Source records:

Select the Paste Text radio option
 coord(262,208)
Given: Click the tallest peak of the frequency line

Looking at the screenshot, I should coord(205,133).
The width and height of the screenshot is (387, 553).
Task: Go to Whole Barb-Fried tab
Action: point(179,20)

§ Task requirements: Your task is to restate, word for word, the line with "Given: Click the" and all lines after it, ending with the last line of the data.

§ Solution for this exercise:
Given: Click the tallest peak of the frequency line

Looking at the screenshot, I should coord(205,133).
The width and height of the screenshot is (387, 553).
Task: Go to Whole Barb-Fried tab
Action: point(179,20)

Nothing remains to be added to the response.